В итоге результатом первого или схоластического возрождения было создание гигантской системы организованного знания, насколько это было знанием, в которой у всякой мыслимой идеи было свое место и которая оказала самое деспотическое влияние на всю умственную деятельность в силу своей тесной связи с непогрешимой системой богословия, с которой всякий ум должен был соглашаться под страхом вечного наказания. Независимое мышление в философии было ересью и преступлением. Когда началось настоящее Возрождение с его новым духом, идеями и методами, оно обнаружило, что эта грандиозная система полностью заняла все сферы, что все профессионально ученые люди — ее преданные сторонники, а университеты — ее дом. Поэтому новый дух был вынужден воспарить и найти своих апостолов за пределами ученых занятий. Все шансы были против этого, и он смог восстановить истинное знание и научный метод только через ожесточенную борьбу и успешную революцию.
Таким образом, окончательным результатом XIII века было то, что схоластика, как бы искренне она ни желала такого результата вначале, по факту привела не к возрождению науки, а к такой организации знаний и образования, которая стала труднопреодолимым препятствием для Возрождения, когда оно пришло.
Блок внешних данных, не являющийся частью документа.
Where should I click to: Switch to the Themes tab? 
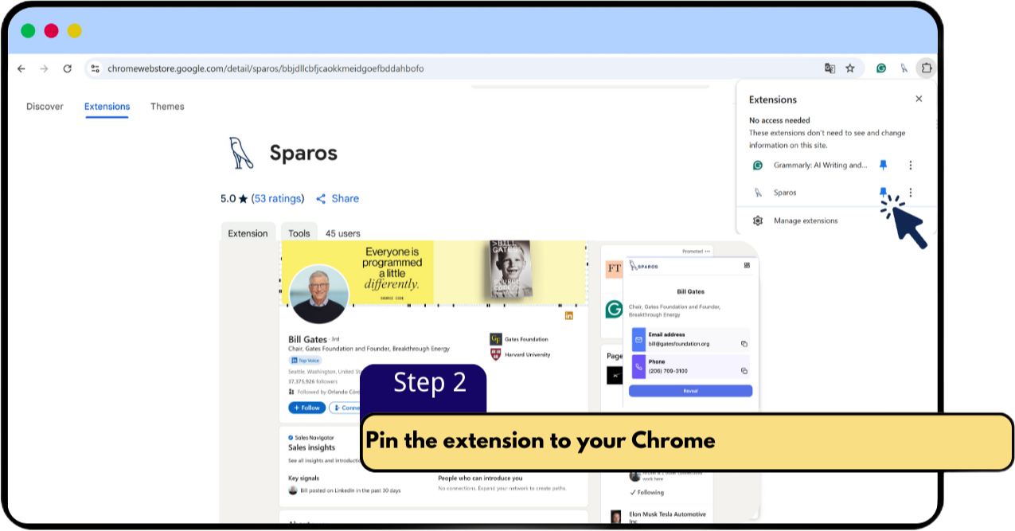coord(167,106)
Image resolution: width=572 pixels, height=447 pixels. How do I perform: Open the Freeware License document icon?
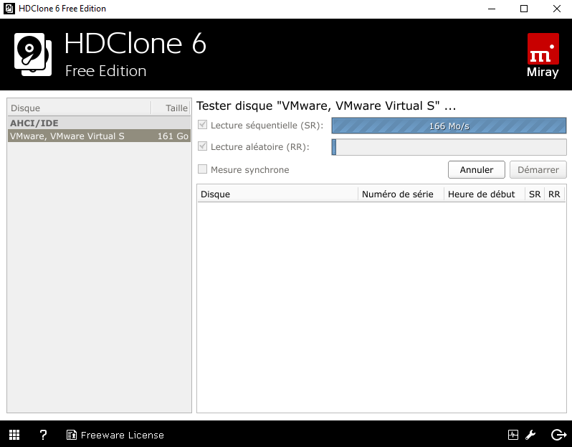coord(72,435)
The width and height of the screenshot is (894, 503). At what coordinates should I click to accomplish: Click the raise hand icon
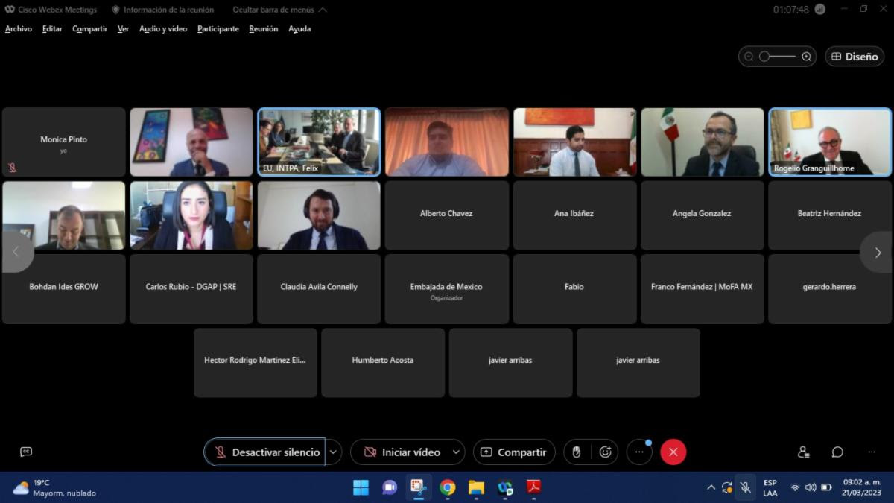[576, 452]
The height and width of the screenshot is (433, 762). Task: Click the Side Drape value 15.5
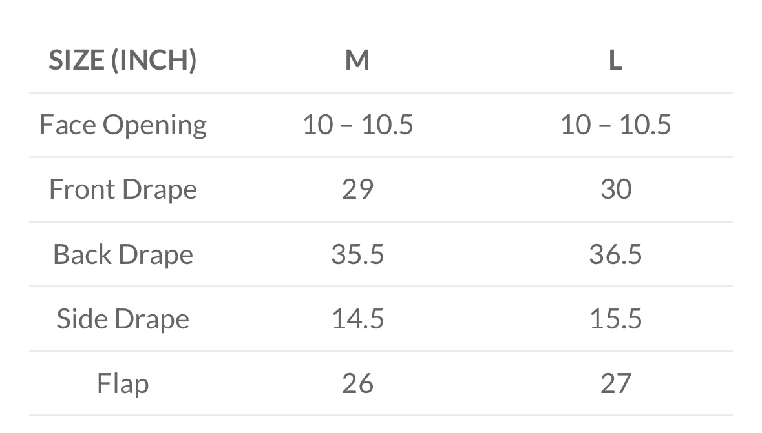[x=616, y=319]
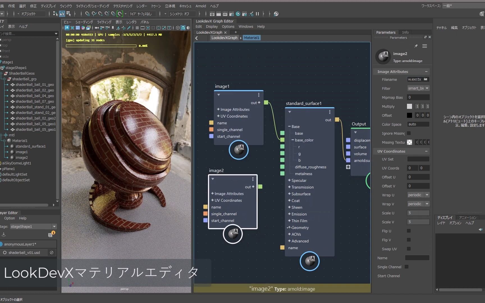Open the Render View
Screen dimensions: 485x303
click(x=212, y=13)
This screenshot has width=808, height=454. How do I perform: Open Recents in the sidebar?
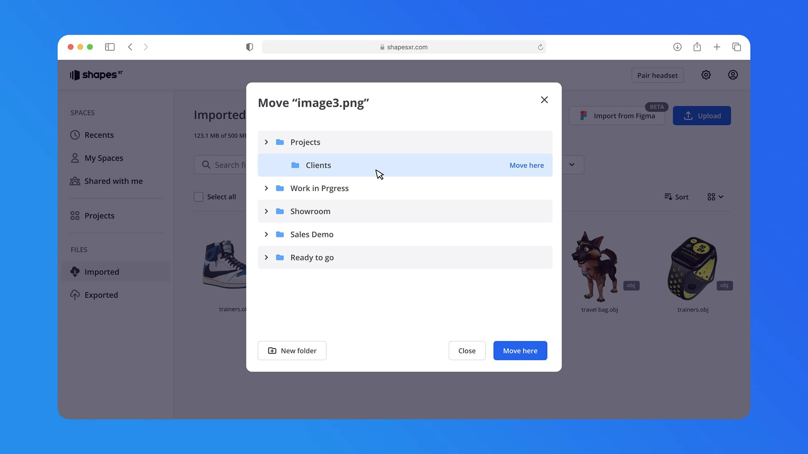point(99,135)
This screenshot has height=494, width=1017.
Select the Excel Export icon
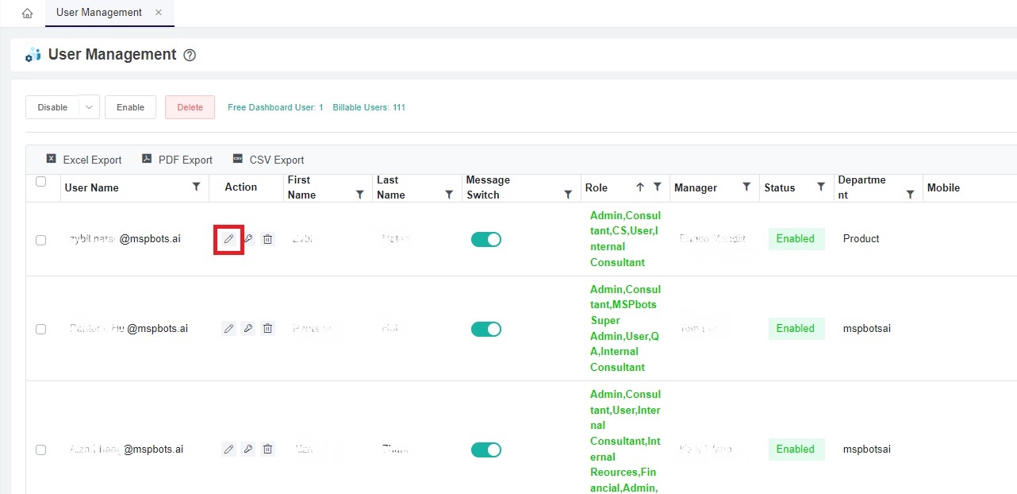(x=52, y=159)
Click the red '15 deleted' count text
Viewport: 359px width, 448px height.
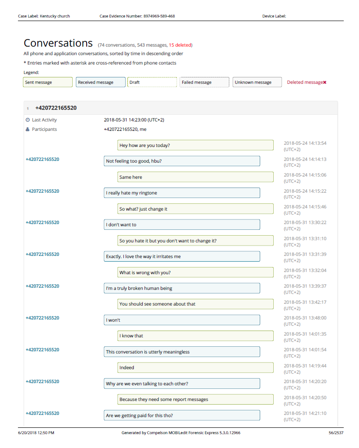[x=180, y=45]
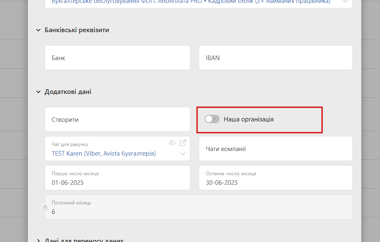Open the linked chat via external-link icon
380x242 pixels.
click(x=183, y=143)
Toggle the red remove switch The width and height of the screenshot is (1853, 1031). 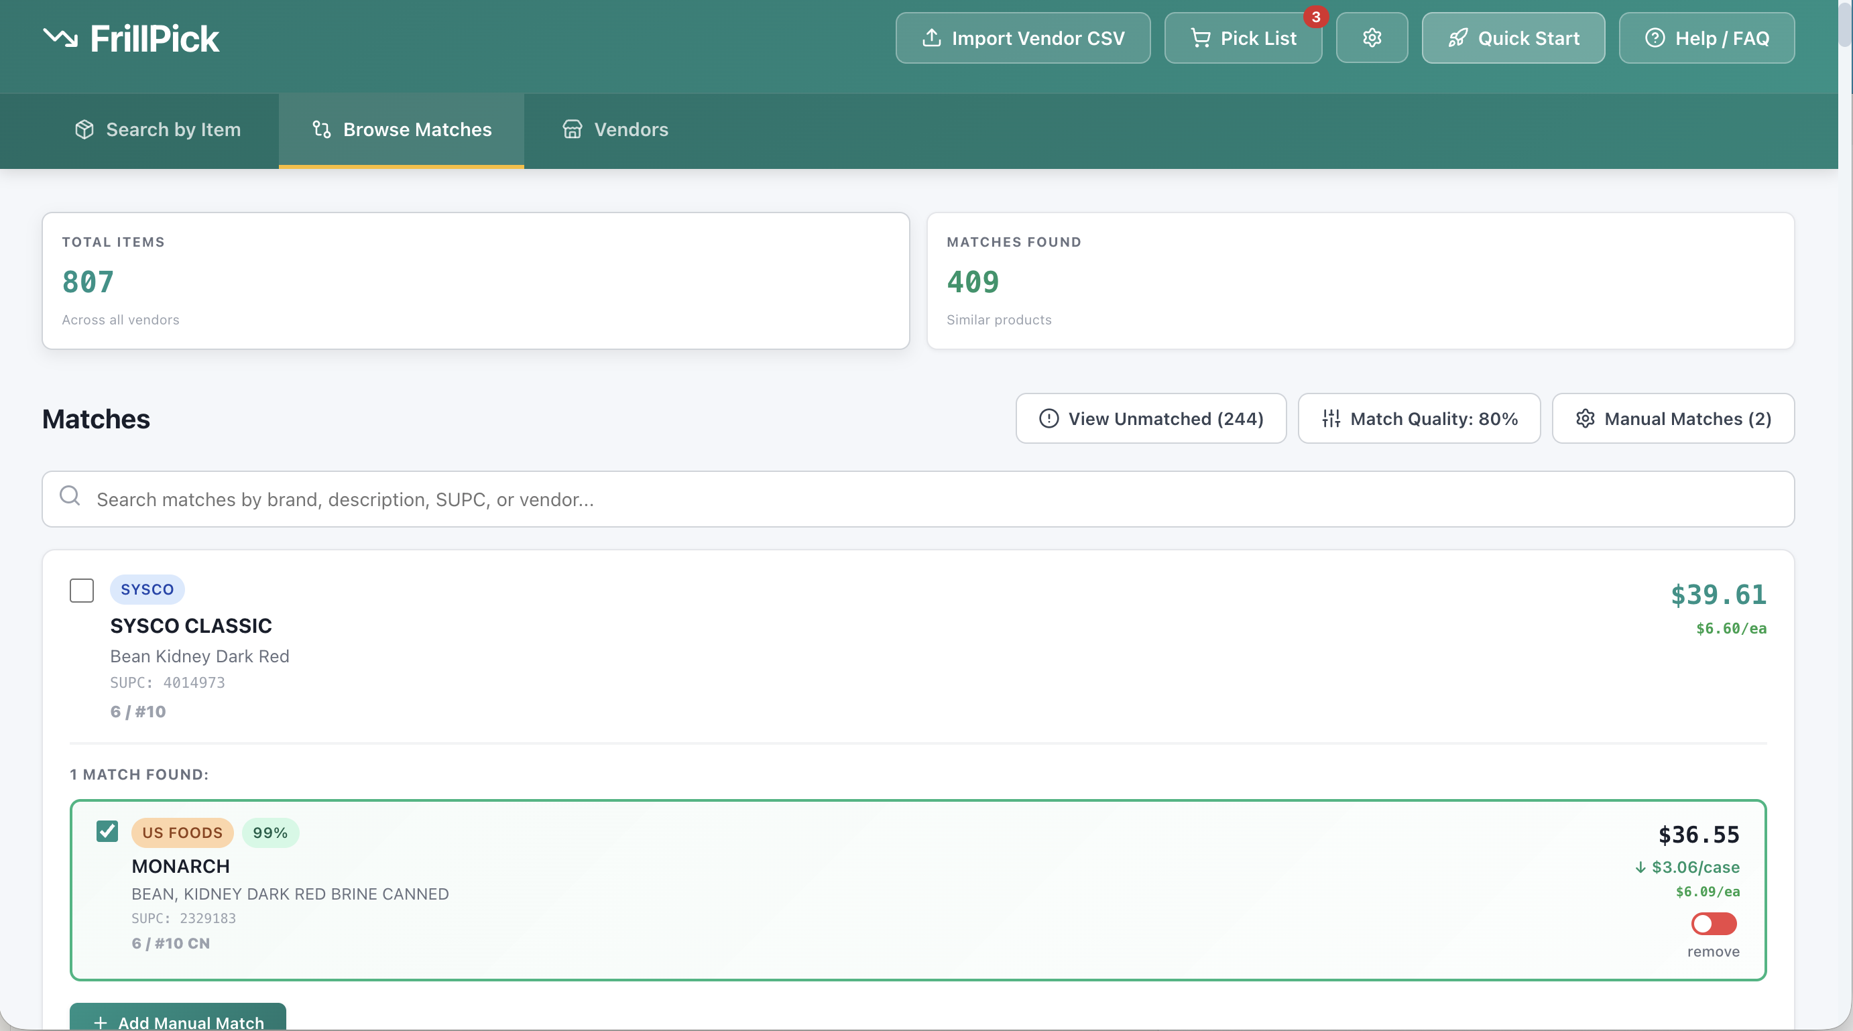coord(1713,924)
Другими словами, это значит, что никакое возрождение не могло наступить до тех пор, пока сомневающийся и критический дух, который смутно проявил себя в эпоху формирования схоластики, вновь не пробудился к новой деятельности и лучшей судьбе и не привел к полному отказу от средневековой точки зрения.
К началу XIV века сложились гораздо более благоприятные общие условия для такого пробуждения, чем в момент появления схоластики. Экономический и политический прогресс XIII века проделал очень большой путь, и XIV век в этом отношении был веком еще более скорых изменений. В развитых странах Европы царила совершенно новая атмосфера, появились новые интересы, новые стандарты здравомыслия и новые цели. Если эти перемены в первую очередь проявились в росте национальных чувств и патриотизма, в возвышении низших и большем уважении к человеку как человеку, то в более дерзких коммерческих предприятиях и исследованиях неизведанных земель они проявились лишь немногим позже. Мы можем проследить их непрерывное выражение и влияние в мысли и литературе с почти столь же раннего времени.
К уже произошедшим изменениям нужно было добавить лишь аналогичные перемены в интеллектуальных интересах, проявившихся столь же ясно в науке, литературе и искусстве, сколь в правительстве и торговле, чтобы завершить превращение средневекового человека в современного. В Средние века с человеком как индивидом почти не считались. Он был только частью великого механизма. Он действовал исключительно через ту или иную корпорацию — общину, гильдию, орден. Он был мало уверен в собственных силах, очень слабо сознавал свою способность в одиночку совершать великие деяния и преодолевать огромные трудности. Жизнь была настолько тяжела и ограниченна, что человек не испытывал радости просто от жизни, никакого чувства красоты окружающего мира, и, будто этот мир уже не был достаточно мрачен, ужасы мира иного были для него очень близкими и реальными. Он жил, не чувствуя прошлого и не представляя возможностей будущего.
Вряд ли нужно говорить, что современный человек, любой современный человек, является противоположностью всего этого. Наш мир почти полностью стал миром отдельных людей. Мы в высшей степени уверены в собственных силах. Практически каждый из нас готов взять на себя любую задачу, так как твердо уверен в возможности ее выполнить, и мало кто не способен наслаждаться всеми красотами этого мира, будучи слишком увлеченным реалиями иного. Именно Возрождению предстояло проделать эту работу и превратить одного человека в другого; пробудить в нем сознание своих сил и дать ему уверенность в себе; показать ему красоту мира и радость жизни; заставить его почувствовать живую связь с прошлым и величие будущего, которое он может создать.
Достаточно было даже небольшого успеха в том, что делали люди в те дни в областях политики и торговли — создании государств, больших или малых, и накоплении богатств, — чтобы пробудить эти чувства, по крайней мере их зачатки, хотя бы полуосознанно. Импульс, который интеллектуальное развитие получило в тот момент от политического и экономического, явственно виден на примере очевидных случаев тесной зависимости разных линий прогресса друг от друга, о чем уже говорилось выше. И чтобы составить себе четкое представление об этом переходном веке, необходимо почувствовать близкую связь всех этих движений друг с другом и, более того, их существенное единство как различных сторон одного великого движения.